TDM 20200: Web Scraping Project 3 — Spring 2025

Motivation: Now that we know how to use Beautiful Soup and lxml, we will expand and apply our skills, to achieve some systematic web scraping.

Context: We will use both Beautiful Soup and lxml, and will expand our knowledge of XPath.

Scope: Web Scraping in Python

Learning Objectives:

We learn how to scrape data more systematically from the web

Make sure to read about, and use the template found here, and the important information about project submissions here.

Dataset(s)

In this project we will scrape data from the following website:

www.nps.gov

Questions

Question 1 (2 pts)

In Project 2, Question 5, we scraped the types, names, and locations of all four parks in Indiana from the National Park Service website: www.nps.gov/state/in/index.htm

BUT we did not (yet) scrape the paragraph of information about each park from this webpage.
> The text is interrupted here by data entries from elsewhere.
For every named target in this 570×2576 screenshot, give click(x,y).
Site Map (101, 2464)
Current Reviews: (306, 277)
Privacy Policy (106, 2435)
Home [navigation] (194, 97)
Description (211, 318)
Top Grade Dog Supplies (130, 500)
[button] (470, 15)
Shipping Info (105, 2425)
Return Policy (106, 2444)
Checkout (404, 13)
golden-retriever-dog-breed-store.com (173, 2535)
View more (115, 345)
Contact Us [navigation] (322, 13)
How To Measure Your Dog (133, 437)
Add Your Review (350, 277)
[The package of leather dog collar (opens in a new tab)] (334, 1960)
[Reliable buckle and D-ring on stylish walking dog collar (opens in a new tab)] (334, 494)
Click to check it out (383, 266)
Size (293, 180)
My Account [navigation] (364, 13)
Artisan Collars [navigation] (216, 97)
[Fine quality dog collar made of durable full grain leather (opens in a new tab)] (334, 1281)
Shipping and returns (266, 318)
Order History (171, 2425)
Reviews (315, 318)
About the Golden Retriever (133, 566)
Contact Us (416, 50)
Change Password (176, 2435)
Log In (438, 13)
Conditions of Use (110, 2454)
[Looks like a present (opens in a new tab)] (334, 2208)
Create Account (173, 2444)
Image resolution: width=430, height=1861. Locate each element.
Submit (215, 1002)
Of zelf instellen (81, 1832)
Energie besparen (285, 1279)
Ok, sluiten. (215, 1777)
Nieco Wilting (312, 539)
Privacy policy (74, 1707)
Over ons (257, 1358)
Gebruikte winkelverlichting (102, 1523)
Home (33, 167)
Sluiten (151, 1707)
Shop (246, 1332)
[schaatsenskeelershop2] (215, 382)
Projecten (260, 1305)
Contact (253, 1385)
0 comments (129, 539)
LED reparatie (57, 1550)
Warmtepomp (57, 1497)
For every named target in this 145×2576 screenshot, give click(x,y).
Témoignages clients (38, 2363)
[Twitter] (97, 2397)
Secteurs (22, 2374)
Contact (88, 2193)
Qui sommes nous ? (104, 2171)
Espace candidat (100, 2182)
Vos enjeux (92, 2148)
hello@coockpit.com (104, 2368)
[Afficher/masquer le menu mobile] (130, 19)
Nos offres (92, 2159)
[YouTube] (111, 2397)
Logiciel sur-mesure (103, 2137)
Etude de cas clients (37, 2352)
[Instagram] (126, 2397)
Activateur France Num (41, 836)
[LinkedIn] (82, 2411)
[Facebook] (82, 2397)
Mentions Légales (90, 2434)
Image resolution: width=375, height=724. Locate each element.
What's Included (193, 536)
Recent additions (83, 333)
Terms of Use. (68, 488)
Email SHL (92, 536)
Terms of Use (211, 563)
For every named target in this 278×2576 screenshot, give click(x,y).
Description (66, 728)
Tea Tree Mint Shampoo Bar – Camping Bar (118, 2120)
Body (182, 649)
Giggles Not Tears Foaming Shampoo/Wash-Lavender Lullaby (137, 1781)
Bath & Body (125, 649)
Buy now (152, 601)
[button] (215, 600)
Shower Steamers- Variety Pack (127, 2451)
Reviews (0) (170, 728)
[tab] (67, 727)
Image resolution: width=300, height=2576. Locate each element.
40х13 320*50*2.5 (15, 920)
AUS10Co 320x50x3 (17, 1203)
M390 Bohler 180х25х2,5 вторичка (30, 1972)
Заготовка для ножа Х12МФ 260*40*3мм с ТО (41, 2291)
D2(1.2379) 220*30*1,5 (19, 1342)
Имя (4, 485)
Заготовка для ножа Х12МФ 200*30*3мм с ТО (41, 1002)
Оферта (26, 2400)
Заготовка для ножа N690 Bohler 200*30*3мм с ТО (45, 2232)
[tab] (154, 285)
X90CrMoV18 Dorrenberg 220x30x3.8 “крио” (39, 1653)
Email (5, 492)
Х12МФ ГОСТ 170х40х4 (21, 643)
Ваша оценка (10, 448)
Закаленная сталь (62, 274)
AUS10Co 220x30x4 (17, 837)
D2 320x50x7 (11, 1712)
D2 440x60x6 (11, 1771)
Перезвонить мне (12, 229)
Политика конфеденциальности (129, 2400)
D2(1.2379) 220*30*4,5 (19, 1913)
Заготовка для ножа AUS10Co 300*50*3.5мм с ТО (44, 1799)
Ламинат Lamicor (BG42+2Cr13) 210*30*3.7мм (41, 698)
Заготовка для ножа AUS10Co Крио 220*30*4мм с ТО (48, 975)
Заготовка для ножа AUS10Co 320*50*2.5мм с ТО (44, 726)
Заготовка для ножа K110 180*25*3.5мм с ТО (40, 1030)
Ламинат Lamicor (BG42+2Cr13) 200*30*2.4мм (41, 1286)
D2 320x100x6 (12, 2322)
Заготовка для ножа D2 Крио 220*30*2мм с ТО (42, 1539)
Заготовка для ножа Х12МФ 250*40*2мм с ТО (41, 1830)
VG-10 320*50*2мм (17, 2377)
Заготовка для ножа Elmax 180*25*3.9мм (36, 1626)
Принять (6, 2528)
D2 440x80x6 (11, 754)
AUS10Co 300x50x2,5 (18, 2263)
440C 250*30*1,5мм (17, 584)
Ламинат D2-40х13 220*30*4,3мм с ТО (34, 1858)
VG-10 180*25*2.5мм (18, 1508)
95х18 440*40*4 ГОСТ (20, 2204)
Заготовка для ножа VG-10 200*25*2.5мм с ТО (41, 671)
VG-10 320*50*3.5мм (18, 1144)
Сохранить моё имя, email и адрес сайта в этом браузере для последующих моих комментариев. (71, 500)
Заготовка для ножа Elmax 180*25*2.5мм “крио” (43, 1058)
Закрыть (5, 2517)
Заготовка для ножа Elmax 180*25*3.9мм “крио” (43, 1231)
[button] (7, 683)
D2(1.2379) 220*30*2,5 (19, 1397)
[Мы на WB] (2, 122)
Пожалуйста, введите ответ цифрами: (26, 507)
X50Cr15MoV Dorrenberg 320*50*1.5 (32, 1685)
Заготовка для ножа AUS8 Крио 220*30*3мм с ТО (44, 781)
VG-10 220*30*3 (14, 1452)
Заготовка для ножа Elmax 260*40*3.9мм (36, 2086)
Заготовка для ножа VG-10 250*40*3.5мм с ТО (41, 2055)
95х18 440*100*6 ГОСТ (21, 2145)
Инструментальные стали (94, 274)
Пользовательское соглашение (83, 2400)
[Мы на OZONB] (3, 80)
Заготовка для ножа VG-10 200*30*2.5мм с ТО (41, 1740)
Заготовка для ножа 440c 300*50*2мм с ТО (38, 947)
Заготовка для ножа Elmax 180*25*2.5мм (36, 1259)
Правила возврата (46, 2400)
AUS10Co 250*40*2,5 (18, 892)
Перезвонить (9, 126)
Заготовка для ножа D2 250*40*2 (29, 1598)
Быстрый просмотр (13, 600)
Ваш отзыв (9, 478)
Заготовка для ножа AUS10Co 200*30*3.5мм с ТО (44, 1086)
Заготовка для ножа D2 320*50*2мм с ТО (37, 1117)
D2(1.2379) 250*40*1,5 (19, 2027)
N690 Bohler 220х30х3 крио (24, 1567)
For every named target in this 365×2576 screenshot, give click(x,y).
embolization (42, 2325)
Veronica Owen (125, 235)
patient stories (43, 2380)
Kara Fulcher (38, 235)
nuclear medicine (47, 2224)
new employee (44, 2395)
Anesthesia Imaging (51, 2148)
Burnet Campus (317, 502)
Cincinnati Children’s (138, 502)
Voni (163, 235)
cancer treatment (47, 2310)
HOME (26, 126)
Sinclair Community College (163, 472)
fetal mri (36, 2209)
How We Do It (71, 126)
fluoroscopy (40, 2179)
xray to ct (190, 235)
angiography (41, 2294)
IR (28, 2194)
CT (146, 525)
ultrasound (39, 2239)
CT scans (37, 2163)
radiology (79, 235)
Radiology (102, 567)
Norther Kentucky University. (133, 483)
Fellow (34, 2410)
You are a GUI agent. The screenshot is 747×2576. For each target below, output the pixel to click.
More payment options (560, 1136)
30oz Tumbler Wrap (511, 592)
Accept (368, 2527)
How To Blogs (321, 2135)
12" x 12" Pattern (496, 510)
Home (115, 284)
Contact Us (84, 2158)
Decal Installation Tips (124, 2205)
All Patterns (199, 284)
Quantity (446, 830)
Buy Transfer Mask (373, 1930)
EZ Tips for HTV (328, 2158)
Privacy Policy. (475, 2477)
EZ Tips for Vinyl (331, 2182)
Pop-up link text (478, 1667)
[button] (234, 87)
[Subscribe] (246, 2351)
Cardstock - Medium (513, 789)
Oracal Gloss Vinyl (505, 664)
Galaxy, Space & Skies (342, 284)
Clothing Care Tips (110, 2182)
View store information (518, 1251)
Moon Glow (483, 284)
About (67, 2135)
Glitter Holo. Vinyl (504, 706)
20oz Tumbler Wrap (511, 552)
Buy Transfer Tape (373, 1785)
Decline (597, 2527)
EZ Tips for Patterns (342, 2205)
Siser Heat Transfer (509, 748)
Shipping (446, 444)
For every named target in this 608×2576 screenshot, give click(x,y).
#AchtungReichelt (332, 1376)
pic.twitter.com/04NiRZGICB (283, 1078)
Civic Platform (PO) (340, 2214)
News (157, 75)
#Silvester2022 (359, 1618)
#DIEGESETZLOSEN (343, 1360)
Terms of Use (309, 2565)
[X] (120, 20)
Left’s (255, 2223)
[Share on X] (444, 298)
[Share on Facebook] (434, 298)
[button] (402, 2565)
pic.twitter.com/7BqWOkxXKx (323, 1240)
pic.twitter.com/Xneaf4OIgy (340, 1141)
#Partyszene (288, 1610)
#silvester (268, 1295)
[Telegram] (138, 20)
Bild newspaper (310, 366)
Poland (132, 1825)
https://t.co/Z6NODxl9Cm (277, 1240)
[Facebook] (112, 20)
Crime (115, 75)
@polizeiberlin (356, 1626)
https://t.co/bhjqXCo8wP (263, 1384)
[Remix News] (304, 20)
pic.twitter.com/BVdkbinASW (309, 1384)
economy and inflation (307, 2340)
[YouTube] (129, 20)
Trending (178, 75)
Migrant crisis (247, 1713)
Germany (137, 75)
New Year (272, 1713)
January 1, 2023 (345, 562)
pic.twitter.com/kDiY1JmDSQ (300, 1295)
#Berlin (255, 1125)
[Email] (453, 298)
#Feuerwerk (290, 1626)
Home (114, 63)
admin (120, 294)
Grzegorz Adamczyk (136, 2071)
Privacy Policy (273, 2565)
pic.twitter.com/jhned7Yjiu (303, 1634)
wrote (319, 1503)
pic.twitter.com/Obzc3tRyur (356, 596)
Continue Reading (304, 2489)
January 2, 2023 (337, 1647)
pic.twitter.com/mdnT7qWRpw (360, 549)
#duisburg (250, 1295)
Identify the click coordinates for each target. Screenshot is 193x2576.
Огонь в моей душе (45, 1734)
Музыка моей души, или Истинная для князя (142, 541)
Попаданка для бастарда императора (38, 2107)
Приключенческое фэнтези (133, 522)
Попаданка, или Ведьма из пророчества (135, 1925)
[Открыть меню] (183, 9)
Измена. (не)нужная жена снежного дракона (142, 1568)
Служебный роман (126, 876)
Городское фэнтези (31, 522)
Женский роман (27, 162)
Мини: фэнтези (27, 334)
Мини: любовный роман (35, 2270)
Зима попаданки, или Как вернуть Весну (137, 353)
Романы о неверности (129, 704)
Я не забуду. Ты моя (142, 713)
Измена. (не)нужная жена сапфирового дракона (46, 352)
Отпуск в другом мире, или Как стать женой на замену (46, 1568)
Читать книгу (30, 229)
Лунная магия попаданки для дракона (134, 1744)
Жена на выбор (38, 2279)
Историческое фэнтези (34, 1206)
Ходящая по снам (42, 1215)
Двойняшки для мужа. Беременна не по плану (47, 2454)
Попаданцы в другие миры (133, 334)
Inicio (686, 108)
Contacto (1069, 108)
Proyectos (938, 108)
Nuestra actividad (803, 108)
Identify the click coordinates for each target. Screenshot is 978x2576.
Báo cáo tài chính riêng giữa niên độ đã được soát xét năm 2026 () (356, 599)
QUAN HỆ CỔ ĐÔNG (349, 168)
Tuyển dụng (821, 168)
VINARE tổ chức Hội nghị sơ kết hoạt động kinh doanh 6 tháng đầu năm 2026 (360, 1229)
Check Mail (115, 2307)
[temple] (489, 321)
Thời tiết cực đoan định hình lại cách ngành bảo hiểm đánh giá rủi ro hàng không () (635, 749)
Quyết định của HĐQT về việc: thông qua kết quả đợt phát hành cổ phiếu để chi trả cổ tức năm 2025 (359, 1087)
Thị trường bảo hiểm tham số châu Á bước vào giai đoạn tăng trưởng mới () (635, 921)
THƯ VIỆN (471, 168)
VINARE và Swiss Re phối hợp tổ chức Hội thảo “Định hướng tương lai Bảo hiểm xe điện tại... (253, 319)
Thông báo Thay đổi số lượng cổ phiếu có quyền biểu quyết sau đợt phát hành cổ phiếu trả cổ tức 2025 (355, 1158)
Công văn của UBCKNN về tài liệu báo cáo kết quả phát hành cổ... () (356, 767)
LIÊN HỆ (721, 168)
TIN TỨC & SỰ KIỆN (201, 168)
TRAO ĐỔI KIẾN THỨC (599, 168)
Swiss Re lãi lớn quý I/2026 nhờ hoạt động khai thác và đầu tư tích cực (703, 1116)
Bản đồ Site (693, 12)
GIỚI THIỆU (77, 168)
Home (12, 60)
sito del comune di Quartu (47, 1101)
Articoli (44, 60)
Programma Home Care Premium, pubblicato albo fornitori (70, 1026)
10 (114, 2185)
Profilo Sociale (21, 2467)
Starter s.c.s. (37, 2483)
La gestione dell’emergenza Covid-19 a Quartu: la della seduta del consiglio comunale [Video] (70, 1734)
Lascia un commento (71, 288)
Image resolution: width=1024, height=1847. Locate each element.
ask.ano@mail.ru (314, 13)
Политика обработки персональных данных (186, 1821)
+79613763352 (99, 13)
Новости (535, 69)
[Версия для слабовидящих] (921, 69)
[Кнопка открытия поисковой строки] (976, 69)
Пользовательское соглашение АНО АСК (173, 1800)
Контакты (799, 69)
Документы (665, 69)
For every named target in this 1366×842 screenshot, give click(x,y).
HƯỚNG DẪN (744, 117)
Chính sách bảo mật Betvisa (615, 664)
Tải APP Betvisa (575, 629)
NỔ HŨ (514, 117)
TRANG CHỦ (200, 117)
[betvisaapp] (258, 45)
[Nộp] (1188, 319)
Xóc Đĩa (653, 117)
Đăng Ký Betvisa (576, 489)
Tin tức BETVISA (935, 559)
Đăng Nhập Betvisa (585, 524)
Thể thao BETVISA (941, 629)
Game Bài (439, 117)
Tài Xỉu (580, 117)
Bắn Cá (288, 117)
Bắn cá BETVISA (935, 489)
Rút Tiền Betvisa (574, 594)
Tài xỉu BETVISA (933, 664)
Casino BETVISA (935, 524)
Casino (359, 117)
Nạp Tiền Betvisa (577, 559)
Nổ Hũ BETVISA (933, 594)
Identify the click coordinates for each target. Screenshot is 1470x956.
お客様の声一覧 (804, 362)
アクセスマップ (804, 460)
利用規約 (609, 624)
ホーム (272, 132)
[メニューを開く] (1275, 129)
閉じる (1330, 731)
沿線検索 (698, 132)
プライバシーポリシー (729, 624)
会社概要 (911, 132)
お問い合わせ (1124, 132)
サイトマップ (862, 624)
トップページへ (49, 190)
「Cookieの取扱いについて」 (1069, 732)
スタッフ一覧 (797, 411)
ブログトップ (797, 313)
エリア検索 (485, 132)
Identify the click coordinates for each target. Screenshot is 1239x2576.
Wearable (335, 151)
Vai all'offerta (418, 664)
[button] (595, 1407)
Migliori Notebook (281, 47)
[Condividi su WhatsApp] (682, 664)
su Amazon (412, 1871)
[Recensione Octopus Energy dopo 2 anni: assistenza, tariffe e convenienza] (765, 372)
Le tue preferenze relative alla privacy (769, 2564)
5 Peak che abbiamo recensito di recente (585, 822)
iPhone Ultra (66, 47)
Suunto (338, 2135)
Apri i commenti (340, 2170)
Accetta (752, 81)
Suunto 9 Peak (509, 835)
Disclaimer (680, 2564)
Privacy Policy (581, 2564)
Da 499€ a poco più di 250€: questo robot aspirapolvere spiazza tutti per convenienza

If we right-click on such a paragraph and use the Inspect button in Firefox, we will see that such a paragraph is contained in a p tag with no attributes. This p tag follows a div tag with class attribute equal to "list_left". Unfortunately, there are several other p tags that follow that div tag, as we already saw from Project 2, Question 5, namely:

The park types have the div tag, followed by a p with class equal to "list_leftkicker". Similarly, the park locations have the div tag, followed by a p with class equal to "list_leftsubtitle". So we want to exclude both of those results.

We can do this by using:

mytree.xpath('//div[@class="list_left"]/p[not(@class="list_left__kicker") and not(@class="list_left__subtitle")]')

Deliverables

Use lxml with the xpath described above, to extract a list with 4 elements about the four respective parks from Indiana.
Be sure to document your work from Question 1, using some comments and insights about your work.

Question 2 (2 pts)

Starting with the data frame from Project 2, Question 5 (which has 4 rows and 3 columns), add the results from Project 3, Question 1, as a new 4th column in this data frame, so that you have a data frame of 4 rows, corresponding to the 4 parks from Indiana.

Now solve Project 2, Question 5, and Project 3, Question 1, again but this time use California instead of Indiana. You should get a data frame with 34 rows, corresponding to the 34 parks from California, and 4 columns (again, corresponding to the type, name, location, and description of each park).

Do this one more time for Texas, creating a data frame with 18 rows and 4 columns.

Deliverables

Use Python to make a Pandas data frame with 4 rows and 4 columns, namely, 1 row per park from Indiana, with the type of park in the first column, the name of the park in the second column, the location of the park in the third column, and the description of the park in the fourth column.
Make an analogous data frame for parks from California, with 34 rows and 4 columns.
Make an analogous data frame for parks from Texas, with 18 rows and 4 columns.
Be sure to document your work from Question 2, using some comments and insights about your work.

Question 3 (2 pts)

Now wrap your work from Question 2 into a Python function called mystateparkinformation, which takes a 2-letter string as input, and returns a data frame that corresponds to the information about the parks from that state. For instance:

mystateparkinformation('in') should return a data frame with 4 rows and 4 columns.

mystateparkinformation('ca') should return a data frame with 34 rows and 4 columns.

mystateparkinformation('tx') should return a data frame with 18 rows and 4 columns.

Test your function on each of those three states, and then test your function on two more states of your choosing.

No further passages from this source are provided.